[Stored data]
┄┄┄┄┄┄

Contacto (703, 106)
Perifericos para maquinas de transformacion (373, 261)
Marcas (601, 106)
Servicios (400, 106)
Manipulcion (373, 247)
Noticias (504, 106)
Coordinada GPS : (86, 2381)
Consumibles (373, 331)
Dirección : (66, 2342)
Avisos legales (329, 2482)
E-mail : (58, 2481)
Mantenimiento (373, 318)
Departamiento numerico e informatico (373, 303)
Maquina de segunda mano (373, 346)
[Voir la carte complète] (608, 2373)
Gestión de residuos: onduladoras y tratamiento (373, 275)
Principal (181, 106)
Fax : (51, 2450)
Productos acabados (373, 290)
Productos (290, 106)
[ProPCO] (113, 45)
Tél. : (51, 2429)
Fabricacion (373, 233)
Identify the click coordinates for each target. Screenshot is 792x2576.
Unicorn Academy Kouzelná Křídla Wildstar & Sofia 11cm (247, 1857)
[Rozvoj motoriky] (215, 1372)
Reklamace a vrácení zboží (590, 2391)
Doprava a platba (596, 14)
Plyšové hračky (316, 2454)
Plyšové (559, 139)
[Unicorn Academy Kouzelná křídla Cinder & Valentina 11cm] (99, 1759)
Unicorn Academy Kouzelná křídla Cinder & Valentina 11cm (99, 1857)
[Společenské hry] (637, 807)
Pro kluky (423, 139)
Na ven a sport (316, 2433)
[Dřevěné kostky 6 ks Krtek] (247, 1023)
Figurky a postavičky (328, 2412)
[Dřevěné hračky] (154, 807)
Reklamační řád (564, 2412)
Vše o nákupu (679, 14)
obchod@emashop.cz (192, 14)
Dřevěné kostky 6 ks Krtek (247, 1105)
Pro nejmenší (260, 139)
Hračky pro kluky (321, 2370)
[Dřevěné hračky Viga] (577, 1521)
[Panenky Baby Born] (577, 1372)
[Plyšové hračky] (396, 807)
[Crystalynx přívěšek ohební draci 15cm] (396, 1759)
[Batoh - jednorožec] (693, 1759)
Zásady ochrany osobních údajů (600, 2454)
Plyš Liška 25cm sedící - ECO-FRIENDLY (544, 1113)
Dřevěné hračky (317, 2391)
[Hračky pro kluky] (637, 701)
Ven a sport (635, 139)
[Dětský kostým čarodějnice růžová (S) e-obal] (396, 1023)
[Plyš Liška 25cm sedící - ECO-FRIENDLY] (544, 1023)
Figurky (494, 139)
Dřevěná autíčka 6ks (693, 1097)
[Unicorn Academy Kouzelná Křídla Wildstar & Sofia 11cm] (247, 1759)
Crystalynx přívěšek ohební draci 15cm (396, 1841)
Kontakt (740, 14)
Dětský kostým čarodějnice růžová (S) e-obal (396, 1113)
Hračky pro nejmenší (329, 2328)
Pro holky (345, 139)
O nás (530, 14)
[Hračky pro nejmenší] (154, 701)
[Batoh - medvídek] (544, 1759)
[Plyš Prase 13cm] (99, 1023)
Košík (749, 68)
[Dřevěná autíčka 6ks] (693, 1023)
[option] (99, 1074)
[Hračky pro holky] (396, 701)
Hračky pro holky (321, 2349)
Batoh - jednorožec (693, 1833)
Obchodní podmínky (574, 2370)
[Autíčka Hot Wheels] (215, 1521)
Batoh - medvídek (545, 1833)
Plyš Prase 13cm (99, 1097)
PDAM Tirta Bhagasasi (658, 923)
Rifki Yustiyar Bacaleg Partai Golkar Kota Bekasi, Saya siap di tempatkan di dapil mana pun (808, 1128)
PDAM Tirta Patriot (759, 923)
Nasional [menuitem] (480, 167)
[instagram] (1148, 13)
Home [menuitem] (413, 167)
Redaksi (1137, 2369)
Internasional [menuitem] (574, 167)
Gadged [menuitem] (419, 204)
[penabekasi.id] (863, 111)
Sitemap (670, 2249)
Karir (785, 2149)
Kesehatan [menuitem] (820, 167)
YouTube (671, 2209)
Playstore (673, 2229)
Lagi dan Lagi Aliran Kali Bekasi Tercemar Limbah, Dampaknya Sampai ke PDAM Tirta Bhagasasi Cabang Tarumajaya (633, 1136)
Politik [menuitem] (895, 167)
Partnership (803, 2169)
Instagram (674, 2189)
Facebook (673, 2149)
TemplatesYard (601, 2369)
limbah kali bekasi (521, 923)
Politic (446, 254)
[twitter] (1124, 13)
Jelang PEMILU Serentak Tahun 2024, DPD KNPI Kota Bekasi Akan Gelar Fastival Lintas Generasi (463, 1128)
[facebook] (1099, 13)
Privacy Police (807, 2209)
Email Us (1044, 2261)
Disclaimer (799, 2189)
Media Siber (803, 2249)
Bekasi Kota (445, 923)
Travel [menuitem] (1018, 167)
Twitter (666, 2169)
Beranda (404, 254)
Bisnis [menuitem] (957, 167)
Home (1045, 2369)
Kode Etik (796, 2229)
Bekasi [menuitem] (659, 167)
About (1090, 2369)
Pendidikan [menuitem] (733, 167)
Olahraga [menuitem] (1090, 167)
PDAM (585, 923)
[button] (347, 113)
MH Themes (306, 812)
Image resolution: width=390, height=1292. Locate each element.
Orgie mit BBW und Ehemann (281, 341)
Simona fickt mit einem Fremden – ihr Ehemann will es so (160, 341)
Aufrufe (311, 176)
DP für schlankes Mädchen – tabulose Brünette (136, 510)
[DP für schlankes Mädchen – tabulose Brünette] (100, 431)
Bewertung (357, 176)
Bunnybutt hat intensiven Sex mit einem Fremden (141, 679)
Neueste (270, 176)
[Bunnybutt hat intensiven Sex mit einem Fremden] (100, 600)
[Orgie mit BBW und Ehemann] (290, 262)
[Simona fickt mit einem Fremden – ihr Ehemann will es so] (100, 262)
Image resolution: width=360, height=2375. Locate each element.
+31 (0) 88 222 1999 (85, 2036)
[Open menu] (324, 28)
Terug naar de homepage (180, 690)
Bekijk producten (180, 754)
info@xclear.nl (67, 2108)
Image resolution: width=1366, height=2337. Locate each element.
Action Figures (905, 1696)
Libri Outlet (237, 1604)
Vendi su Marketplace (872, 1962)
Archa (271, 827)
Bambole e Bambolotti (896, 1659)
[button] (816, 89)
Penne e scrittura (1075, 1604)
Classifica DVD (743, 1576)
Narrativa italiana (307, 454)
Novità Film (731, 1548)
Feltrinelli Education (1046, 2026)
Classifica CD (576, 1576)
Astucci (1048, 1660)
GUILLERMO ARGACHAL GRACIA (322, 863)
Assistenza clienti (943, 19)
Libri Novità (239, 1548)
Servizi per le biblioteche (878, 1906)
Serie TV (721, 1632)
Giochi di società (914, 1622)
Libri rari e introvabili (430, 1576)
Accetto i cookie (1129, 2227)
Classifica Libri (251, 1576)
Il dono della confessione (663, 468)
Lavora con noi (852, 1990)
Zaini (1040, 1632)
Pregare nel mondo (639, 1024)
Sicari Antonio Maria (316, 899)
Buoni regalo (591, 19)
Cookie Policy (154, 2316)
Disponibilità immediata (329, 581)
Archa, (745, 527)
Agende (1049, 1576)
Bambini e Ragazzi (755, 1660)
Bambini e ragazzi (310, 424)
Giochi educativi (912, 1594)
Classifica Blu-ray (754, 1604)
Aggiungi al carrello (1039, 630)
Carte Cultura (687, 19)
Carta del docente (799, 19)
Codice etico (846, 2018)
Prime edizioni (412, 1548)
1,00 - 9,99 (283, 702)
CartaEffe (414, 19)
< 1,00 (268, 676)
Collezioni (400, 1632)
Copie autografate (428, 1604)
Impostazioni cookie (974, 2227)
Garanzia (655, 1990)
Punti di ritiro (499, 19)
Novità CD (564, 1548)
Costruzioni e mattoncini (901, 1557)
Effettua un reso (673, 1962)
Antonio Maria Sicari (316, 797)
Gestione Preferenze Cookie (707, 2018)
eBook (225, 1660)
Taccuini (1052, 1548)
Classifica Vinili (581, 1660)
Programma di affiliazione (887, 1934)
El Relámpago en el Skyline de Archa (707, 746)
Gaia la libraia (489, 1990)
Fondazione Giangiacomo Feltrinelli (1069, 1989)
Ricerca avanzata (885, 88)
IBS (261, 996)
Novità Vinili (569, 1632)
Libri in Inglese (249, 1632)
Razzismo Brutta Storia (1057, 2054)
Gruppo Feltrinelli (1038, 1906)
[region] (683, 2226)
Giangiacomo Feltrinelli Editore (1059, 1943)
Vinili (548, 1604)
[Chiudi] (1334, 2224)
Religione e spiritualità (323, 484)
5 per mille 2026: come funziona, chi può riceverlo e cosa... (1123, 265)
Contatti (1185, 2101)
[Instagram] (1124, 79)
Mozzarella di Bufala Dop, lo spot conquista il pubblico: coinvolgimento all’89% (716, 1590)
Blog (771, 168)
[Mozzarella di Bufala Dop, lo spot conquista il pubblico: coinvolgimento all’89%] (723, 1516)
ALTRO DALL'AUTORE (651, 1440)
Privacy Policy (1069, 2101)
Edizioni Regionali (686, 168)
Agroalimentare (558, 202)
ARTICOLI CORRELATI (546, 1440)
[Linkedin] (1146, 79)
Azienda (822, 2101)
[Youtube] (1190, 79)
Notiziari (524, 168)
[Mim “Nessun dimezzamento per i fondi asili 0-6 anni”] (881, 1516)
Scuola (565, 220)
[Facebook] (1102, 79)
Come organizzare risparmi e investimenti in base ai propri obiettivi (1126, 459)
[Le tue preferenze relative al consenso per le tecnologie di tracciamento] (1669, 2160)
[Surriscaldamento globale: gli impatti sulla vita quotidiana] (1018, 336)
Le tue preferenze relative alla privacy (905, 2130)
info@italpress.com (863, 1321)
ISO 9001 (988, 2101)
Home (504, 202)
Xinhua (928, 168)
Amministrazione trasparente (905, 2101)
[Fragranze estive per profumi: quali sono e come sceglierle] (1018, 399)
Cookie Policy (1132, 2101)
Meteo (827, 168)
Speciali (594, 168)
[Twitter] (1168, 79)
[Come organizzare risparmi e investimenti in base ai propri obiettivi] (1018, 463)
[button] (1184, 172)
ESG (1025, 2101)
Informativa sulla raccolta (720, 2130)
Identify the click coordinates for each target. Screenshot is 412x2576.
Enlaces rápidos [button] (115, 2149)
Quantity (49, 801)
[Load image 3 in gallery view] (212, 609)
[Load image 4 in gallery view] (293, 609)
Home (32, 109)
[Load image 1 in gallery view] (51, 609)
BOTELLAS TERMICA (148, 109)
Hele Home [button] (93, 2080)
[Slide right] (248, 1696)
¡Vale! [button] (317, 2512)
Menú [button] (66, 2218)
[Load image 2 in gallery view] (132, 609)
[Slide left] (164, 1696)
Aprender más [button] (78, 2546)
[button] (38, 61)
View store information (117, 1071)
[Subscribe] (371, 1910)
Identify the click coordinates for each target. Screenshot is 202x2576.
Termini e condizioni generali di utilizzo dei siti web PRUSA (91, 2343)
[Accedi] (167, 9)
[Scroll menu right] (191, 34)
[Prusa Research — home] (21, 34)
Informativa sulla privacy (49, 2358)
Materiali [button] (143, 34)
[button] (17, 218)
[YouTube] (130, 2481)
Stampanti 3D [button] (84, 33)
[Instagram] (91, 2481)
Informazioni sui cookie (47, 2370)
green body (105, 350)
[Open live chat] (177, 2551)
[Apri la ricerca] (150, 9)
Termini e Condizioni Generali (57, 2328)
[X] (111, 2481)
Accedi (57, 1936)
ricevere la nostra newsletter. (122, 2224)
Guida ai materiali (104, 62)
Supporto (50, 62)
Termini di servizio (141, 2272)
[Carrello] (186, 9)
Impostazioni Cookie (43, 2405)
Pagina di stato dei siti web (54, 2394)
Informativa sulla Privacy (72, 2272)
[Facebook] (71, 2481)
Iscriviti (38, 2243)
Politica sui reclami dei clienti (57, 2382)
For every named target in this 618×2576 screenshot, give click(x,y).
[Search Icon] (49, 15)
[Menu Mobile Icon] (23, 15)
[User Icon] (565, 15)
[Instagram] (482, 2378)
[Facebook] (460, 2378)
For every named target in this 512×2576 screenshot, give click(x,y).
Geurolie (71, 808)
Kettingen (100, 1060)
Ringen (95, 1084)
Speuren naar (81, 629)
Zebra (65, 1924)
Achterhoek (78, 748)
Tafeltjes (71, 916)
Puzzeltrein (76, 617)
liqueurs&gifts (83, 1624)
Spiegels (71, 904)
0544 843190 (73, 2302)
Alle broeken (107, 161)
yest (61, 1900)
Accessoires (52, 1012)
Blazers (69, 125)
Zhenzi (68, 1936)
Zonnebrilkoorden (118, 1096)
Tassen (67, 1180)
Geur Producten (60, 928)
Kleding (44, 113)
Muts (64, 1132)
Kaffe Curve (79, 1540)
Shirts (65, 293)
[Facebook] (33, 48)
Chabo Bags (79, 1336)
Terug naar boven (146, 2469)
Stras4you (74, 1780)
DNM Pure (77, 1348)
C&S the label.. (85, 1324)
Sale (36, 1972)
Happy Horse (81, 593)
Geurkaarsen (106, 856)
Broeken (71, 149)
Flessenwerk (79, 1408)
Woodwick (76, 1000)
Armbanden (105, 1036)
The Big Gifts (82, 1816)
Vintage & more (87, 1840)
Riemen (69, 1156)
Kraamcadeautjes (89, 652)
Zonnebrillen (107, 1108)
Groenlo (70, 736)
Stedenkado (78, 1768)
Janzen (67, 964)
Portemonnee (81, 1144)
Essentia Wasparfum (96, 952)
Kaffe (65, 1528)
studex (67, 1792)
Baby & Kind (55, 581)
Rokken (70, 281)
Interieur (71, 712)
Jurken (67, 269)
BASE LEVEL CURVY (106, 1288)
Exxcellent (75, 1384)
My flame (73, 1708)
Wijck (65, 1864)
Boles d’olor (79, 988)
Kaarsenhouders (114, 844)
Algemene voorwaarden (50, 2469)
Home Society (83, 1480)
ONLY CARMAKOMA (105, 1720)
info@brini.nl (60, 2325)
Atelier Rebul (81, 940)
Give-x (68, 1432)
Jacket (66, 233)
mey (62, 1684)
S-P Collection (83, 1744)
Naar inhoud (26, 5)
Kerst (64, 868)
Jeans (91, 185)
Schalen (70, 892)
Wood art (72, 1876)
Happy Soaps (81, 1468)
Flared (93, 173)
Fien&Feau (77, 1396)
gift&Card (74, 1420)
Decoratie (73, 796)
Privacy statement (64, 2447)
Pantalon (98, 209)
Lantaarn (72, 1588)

┄┄┄┄┄┄

WORK REQUIRED —
Write down, word for word, the lines above from the one containing "[Hračky pro holky] (396, 701)" through the one containing "[twitter] (1124, 13)", both ends included.

RESPONSE —
[Hračky pro holky] (396, 701)
Hračky pro holky (321, 2349)
Batoh - jednorožec (693, 1833)
Obchodní podmínky (574, 2370)
[Autíčka Hot Wheels] (215, 1521)
Batoh - medvídek (545, 1833)
Plyš Prase 13cm (99, 1097)
PDAM Tirta Bhagasasi (658, 923)
Rifki Yustiyar Bacaleg Partai Golkar Kota Bekasi, Saya siap di tempatkan di dapil mana pun (808, 1128)
PDAM Tirta Patriot (759, 923)
Nasional [menuitem] (480, 167)
[instagram] (1148, 13)
Home [menuitem] (413, 167)
Redaksi (1137, 2369)
Internasional [menuitem] (574, 167)
Gadged [menuitem] (419, 204)
[penabekasi.id] (863, 111)
Sitemap (670, 2249)
Karir (785, 2149)
Kesehatan [menuitem] (820, 167)
YouTube (671, 2209)
Playstore (673, 2229)
Lagi dan Lagi Aliran Kali Bekasi Tercemar Limbah, Dampaknya Sampai ke PDAM Tirta Bhagasasi Cabang Tarumajaya (633, 1136)
Politik [menuitem] (895, 167)
Partnership (803, 2169)
Instagram (674, 2189)
Facebook (673, 2149)
TemplatesYard (601, 2369)
limbah kali bekasi (521, 923)
Politic (446, 254)
[twitter] (1124, 13)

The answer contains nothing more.